Official repository of the paper "GHP-MOFassemble: Diffusion modeling, high throughput screening, and molecular dynamics for rational discovery of novel metal-organic frameworks for carbon capture at scale".
Authors: Hyun Park, Xiaoli Yan, Ruijie Zhu & Eliu Huerta
This novel framework combines generative AI, graph modeling, and high performance computing to enable high-throughput generation of novel pcu MOF structures with DiffLinker-generated linkers and designated nodes. Here is our paper's link.
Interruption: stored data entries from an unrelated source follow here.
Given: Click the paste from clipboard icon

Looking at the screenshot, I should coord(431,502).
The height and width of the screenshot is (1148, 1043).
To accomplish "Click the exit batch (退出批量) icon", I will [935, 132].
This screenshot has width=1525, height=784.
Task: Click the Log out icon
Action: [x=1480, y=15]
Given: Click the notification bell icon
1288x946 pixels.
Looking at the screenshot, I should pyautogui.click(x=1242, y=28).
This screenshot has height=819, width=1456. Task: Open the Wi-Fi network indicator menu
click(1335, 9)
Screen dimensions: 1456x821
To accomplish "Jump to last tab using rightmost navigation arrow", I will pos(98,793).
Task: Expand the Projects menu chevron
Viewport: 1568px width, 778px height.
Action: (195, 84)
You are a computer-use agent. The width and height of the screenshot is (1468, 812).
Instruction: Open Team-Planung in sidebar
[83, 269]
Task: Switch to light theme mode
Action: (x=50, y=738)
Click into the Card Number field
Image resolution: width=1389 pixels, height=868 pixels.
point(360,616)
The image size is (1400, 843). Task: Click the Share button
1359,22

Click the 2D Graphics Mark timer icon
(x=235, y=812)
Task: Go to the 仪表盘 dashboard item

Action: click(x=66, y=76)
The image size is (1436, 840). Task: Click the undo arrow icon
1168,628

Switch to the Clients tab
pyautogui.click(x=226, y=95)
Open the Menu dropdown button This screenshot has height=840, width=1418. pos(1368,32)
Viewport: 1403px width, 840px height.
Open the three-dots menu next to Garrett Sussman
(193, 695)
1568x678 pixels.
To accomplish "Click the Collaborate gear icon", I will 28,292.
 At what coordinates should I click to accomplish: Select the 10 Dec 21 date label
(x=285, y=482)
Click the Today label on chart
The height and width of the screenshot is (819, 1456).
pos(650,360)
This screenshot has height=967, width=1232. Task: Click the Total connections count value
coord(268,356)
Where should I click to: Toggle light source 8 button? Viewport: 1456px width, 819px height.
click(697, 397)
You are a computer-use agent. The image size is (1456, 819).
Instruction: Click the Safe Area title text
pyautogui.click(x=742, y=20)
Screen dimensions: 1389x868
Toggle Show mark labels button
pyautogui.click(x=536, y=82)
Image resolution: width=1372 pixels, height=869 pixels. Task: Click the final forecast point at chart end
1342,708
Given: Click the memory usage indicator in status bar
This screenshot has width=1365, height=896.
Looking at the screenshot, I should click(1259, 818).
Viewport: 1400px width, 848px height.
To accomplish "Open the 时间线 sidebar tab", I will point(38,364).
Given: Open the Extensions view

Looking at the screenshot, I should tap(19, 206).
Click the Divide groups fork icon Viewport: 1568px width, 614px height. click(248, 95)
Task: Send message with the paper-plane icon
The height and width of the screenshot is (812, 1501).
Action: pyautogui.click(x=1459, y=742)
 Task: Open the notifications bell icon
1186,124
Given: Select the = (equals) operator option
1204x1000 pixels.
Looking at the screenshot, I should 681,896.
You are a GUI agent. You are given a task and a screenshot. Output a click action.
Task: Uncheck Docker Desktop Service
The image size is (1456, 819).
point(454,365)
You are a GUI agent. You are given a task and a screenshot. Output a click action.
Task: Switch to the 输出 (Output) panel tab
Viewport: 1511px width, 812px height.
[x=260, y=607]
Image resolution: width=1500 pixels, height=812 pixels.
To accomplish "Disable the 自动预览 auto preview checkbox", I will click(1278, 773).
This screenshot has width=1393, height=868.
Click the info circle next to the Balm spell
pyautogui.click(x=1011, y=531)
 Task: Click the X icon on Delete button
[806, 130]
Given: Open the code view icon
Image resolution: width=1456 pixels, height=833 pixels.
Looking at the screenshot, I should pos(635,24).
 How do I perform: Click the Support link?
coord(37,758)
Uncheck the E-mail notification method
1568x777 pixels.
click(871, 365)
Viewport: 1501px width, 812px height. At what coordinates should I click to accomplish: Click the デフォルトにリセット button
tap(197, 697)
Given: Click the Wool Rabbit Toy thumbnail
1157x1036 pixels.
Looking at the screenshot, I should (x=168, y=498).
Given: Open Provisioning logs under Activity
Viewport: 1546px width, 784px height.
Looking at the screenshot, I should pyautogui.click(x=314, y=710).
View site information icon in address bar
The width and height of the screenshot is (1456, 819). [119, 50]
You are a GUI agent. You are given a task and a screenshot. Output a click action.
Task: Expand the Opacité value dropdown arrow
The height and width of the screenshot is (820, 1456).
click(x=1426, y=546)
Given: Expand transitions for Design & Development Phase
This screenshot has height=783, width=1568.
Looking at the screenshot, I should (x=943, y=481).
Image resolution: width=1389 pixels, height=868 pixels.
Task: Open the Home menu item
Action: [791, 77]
A list of required python packages can be found in ghp-mof.ipynb
.
data/hMOF_CO2_info.csv
contains MOF name, MOFid, MOFkey, and isotherm data of 137,652 hypothetical MOF (hMOF) structures.
To see how this framework works, please execute cells in ghp-mof.ipynb
, which involves the following steps:
- High-performing MOF structures (with CO2 capacity larger than 2 mmol/g @ 0.1 bar) are selected from the hMOF database
- The MOFids of these high-performing MOFs are parsed to yield the SMILES strings of MOF linkers
- Matched Molecular Pair Algorithm (MMPA) implemented in RDKit is used to fragment the unique linkers into their corresponding molecular fragments
- DiffLinker is then used to sample new MOF linkers with number of sampled atoms varying from 5 to 10
- The generated linkers are assembled with one of three pre-selected nodes into MOFs in the pcu topology
- The modified CGCNN model proposed in our previous work is used to infer the CO2 capacities of the AI-generated MOF structures
18 predicted high-performing MOF structures that passed the molecular dynamics simulation density change criteria (<1%) are included in the high_performing_MOF_cifs
folder.
This computational framework is released under the CC BY 4.0 Licence.